**Work order**
In the listing below, a line holding "The height and" and a line holding "Open the global search" mark the range. Retype both exactly, with all lines between them.
#### Supplied records
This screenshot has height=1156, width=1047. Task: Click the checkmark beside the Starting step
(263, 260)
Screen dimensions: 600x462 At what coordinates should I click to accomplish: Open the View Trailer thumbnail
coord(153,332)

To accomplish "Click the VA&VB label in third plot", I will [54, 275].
########
#### Supplied records
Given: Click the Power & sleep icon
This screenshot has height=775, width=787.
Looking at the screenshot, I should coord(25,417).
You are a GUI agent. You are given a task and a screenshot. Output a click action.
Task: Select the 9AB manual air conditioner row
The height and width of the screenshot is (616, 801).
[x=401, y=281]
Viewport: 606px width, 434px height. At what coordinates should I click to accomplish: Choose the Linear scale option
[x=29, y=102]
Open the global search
########
**Response to this task**
The height and width of the screenshot is (616, 801).
[x=401, y=281]
Viewport: 606px width, 434px height. At what coordinates should I click to accomplish: Choose the Linear scale option
[x=29, y=102]
Open the global search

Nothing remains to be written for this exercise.